Быстро придя в себя, я направился в четвертый бар, без названия. Тут снова были пивные жбаны, что меня уже не волновало, поскольку я обнаружил музыкальный автомат. Я перекидал в него всю свою мелочь, выбрал десять раз подряд «Nothing Really Matters»25 и говорил что-то своему жбану и Мадонне: что именно, назавтра я вспомнить не смог. Этот новый день опять был прекрасным, небо – синим и белым, а Иновроцлав – самым расчудесным городком, который только можно себе представить.
Несколько часов спустя я сидел на водосточном люке у обочины и размышлял о том, что иду по кругу. Куявско-Поморское воеводство нисколько не выглядело восточнее страны за Одером с ее бесконечными сосновыми лесами, оно казалось более западным. Более холмистым, опрятным, густонаселенным, менее сельским – идти здесь было гораздо труднее. Мне хватило с лихвой пыли и грязи, летящей в лицо из-под колес грузовиков. Я отыскал на карте дорогу, где, по моему предположению, движения было меньше, и это меня страшно обрадовало, ведь от моих точных карт обычно было мало толку. Польские улицы, как паутина, разбегаются от больших и маленьких центров, у меня ни разу не получилось найти параллельный путь: такого просто не существовало.

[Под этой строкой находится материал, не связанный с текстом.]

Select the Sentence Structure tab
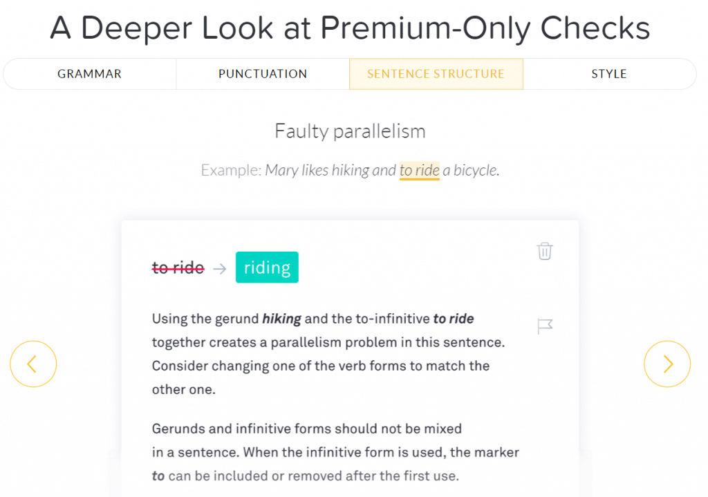 coord(436,74)
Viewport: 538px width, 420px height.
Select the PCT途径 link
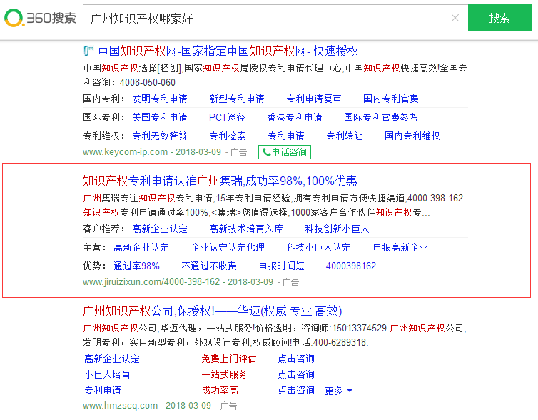click(227, 117)
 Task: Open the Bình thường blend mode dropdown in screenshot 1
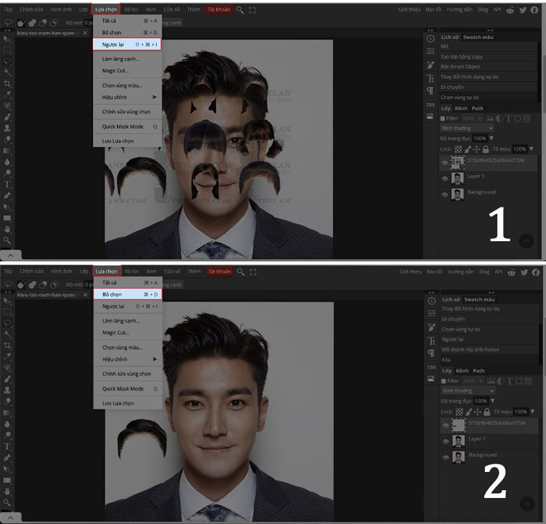(467, 128)
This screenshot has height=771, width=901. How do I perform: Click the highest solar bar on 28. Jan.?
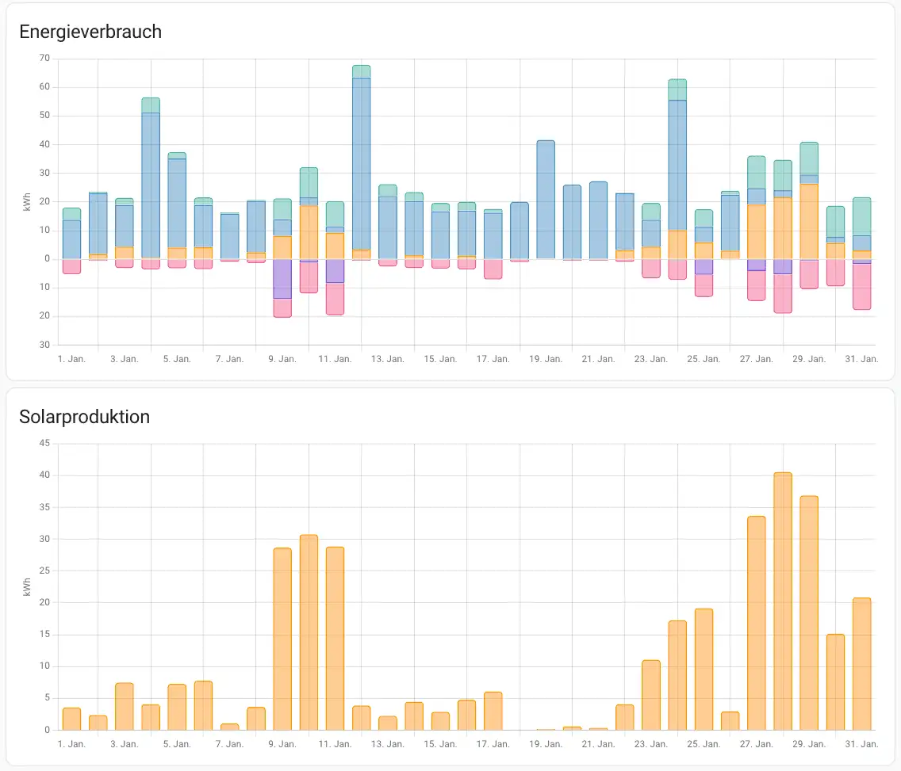[x=783, y=601]
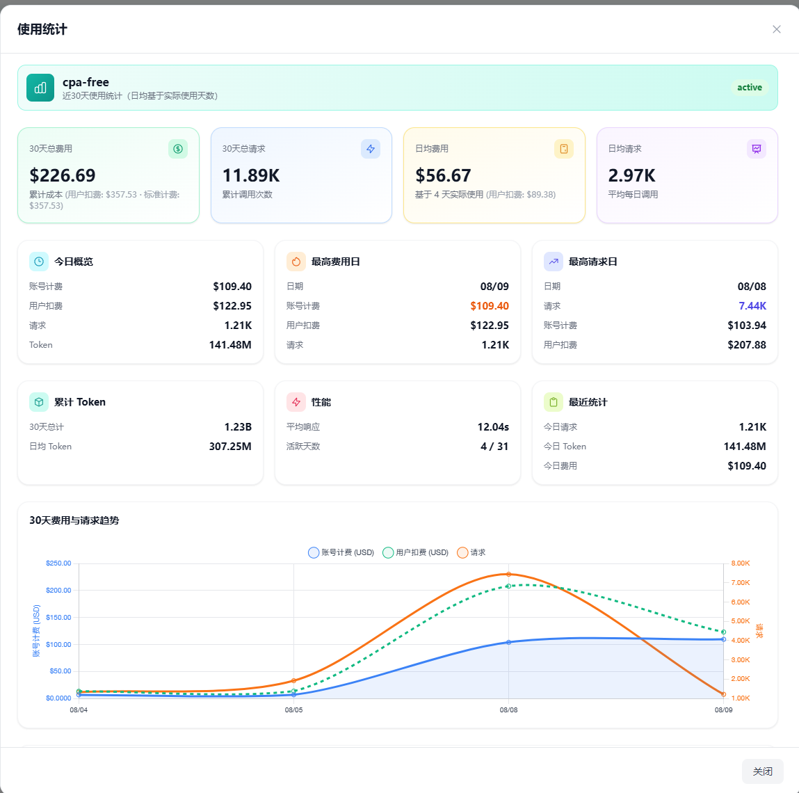The image size is (799, 793).
Task: Click the cube icon next to 累计 Token
Action: [x=39, y=402]
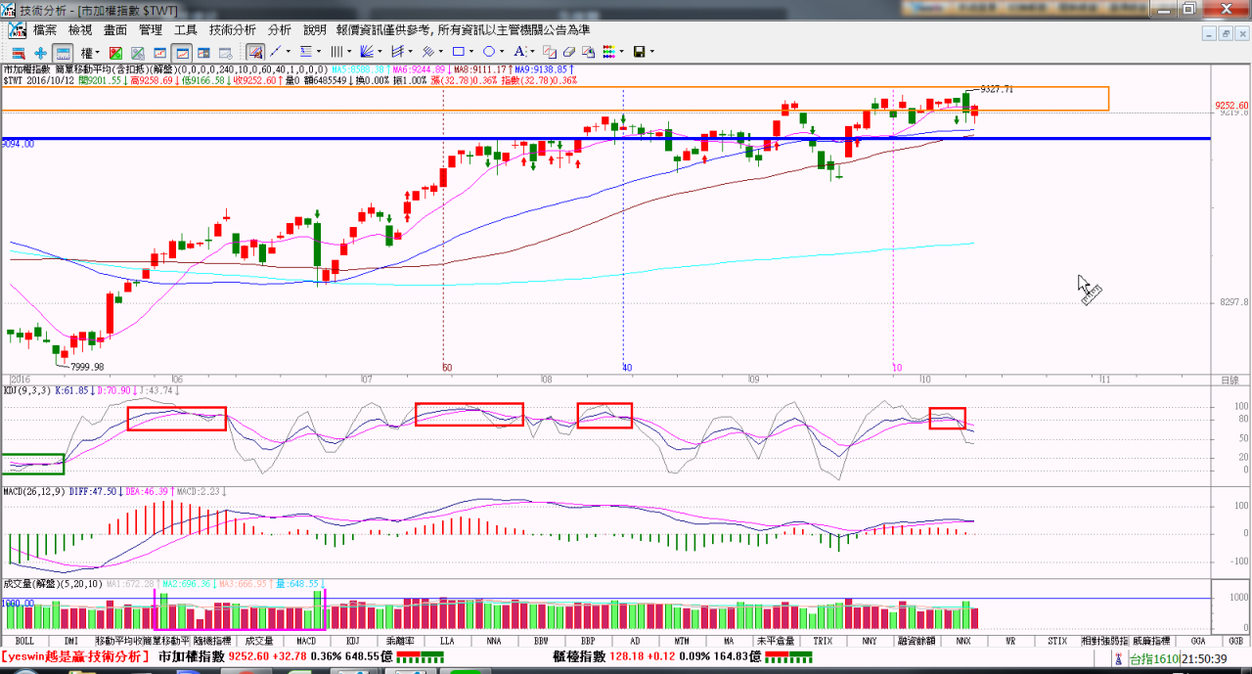
Task: Click the save floppy disk icon
Action: tap(639, 52)
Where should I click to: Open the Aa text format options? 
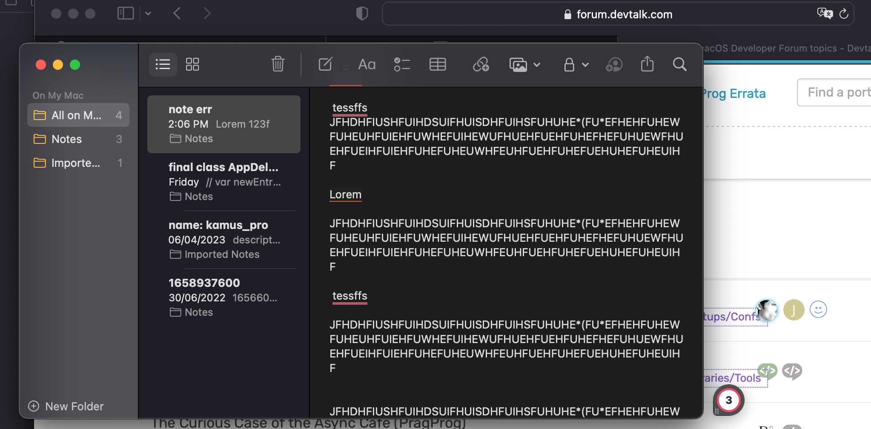point(367,64)
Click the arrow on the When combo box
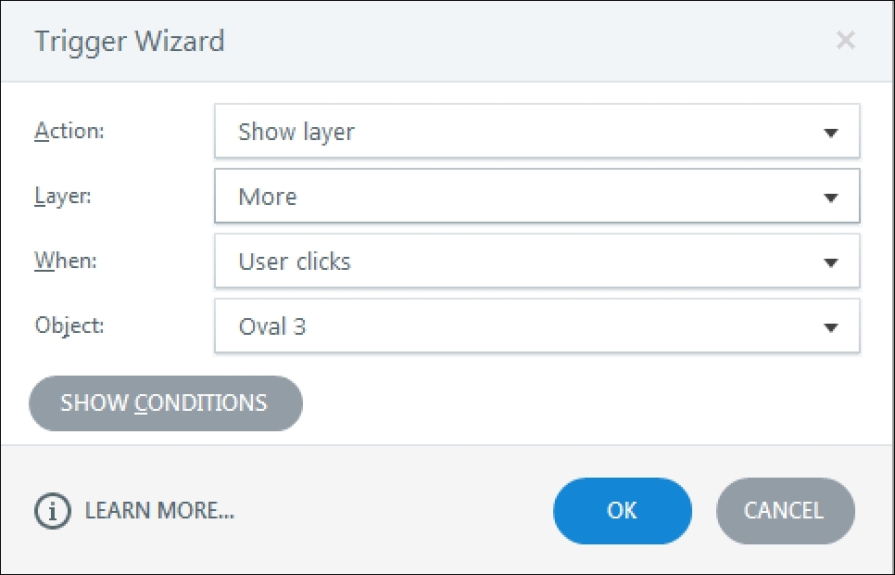 (x=830, y=262)
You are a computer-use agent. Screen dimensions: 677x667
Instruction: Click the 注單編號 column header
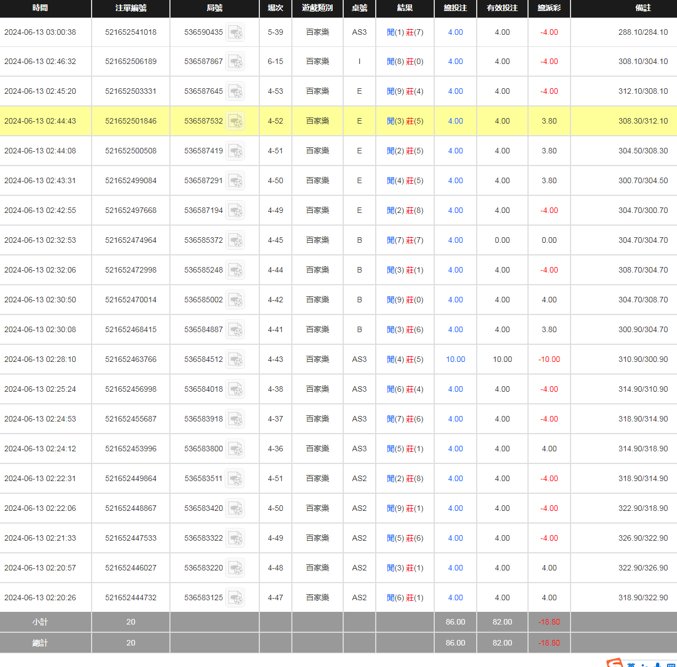(131, 8)
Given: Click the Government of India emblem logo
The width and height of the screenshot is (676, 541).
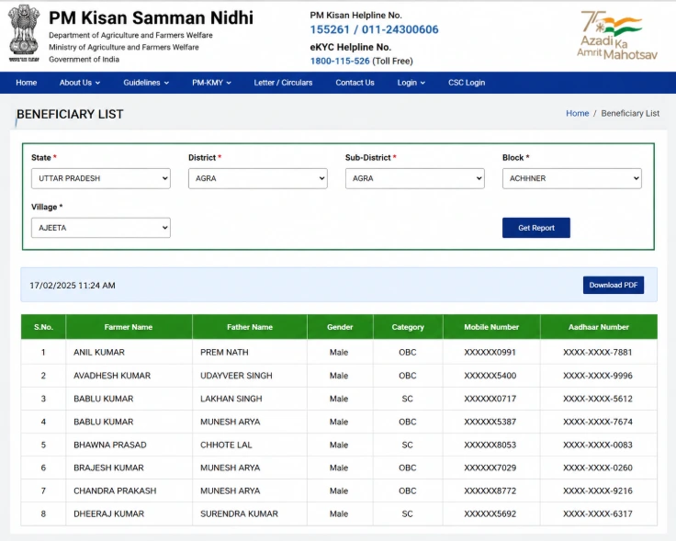Looking at the screenshot, I should [x=24, y=34].
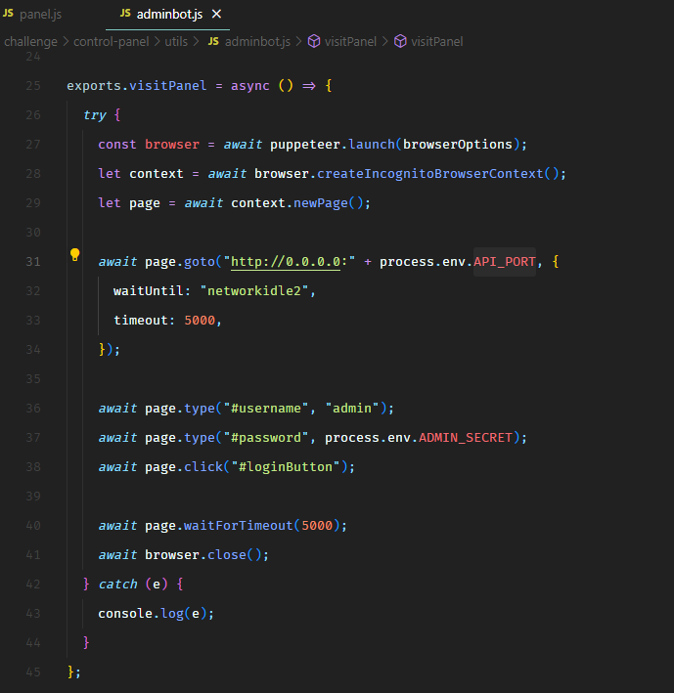Click the JS file icon on panel.js tab

[9, 14]
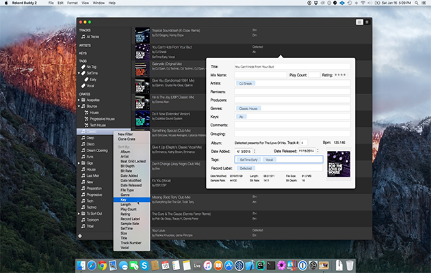
Task: Click the Dream Opening crate icon
Action: pos(82,150)

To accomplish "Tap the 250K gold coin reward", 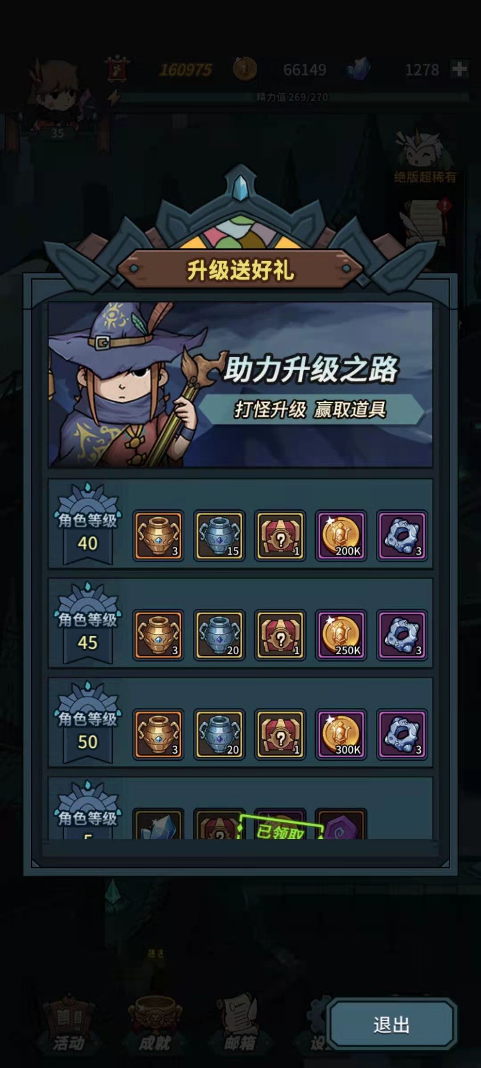I will click(341, 635).
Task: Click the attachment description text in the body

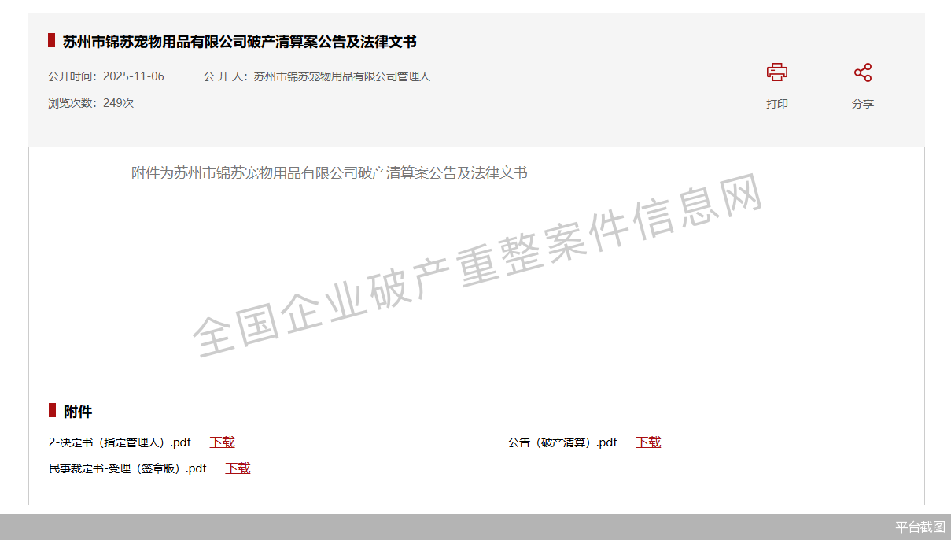Action: point(330,172)
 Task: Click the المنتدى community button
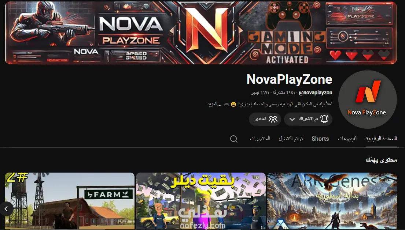(265, 119)
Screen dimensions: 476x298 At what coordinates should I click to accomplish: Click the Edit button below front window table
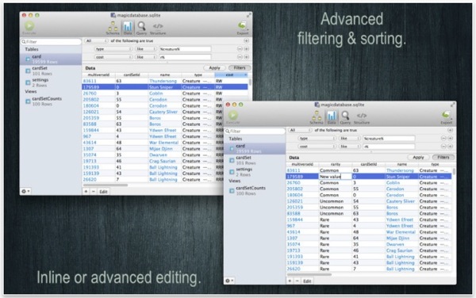[307, 281]
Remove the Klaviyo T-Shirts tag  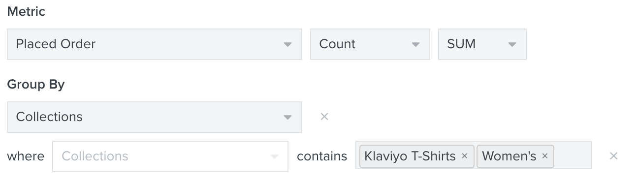pos(464,156)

Неширокая дорога поворачивала у консервной фабрики «Бондюэль», нанизывала на себя пару деревень и превращалась в дорожку, которая, согласно карте, шла через Быдгощскую пущу к Торуню. Едва я повернул, как рядом притормозил фиат «Бамбино», его водитель спросил, не нужно ли меня подвезти; мне не хотелось видеть озадаченную физиономию и отвечать на вопросы, поэтому я сказал, что мне недалеко, он все понял и уехал. Через час я добрался до деревенской усадьбы Липе. Господский дом выглядел непритязательно, но парк был большим, окруженным высокой стеной; мне пришлось почти всю ее обойти, чтобы отыскать вход. Все были в поле. Я вошел в парк, кинул на траву рюкзак, рубашку и сапоги и растянулся под развесистым буком. Тишину нарушал только гусиный гогот и шум, доносившийся от зернохранилища, надо мной шелестел, заполняя небо, perpetuum mobile веток и листьев. Когда я закрывал глаза, пробивавшиеся сквозь них солнечные лучи набегали на меня красными, карминными, шафрановыми потоками. Кто-то хрипло рассмеялся у меня за спиной и загородил собой солнце.
Я приоткрыл глаз и увидел человека со скошенным набок ртом, он сверлил меня взглядом и протягивал мне руку. Я обернулся, и деревенские дети, которые подползли совсем близко и следили за мной все время, с воплем бросились в кусты. Кривой по-прежнему протягивал мне руку, я пожал ее, он вдруг развернулся с довольным видом и пошел прочь. Это был местный дурачок, стремившийся пожать руку всем в деревне. Я был снова один в траве и под кронами деревьев, но теперь полуденный свет слепил меня, что-то постоянно кусалось и жалилось. Я знал кое-что о парке и доме, который прятался за старыми деревьями, – от мысли о том, что именно здесь все и произошло, мне стало не по себе.
Усадьба принадлежала семье Розенштиль. Первый Розенштиль переселился в Пруссию из Эльзаса. Он преуспевал, но отказался от предложенного ему дворянского звания, ему казалось, что это ни к чему. Лишь его сын принял дворянство, семья получила за свои заслуги владение в Одербрухе, а потом некий король пожаловал другому Розенштилю еще одно имение на востоке Пруссии, в парке которого я и лежал. После первой мировой войны Липе стала польской, и по примеру пруссаков, которые заселяли своими людьми владения в завоеванных землях, поляки теперь выдворяли прусских землевладельцев, в их числе были и Розенштили. По рукам ходили черные списки с именами влиятельных немцев, дошло до кровавых столкновений, – отголоски этого слышны даже сегодня. Возможно, польский национализм развился так радикально, потому что пруссаки немало преуспели в том, чтобы перемешать народы. Польский кучер Розенштилей, во всяком случае, с гордостью носил железный крест, а на полях, через которые я шел, во время ноябрьской революции стреляли друг в друга немецкие спартаковцы и польская кавалерия. Немцы хотели экспортировать на эту землю свою революцию, но сама польская гордость восстала против докатившегося сюда немецкого бунта, поскольку он казался чем-то прусским.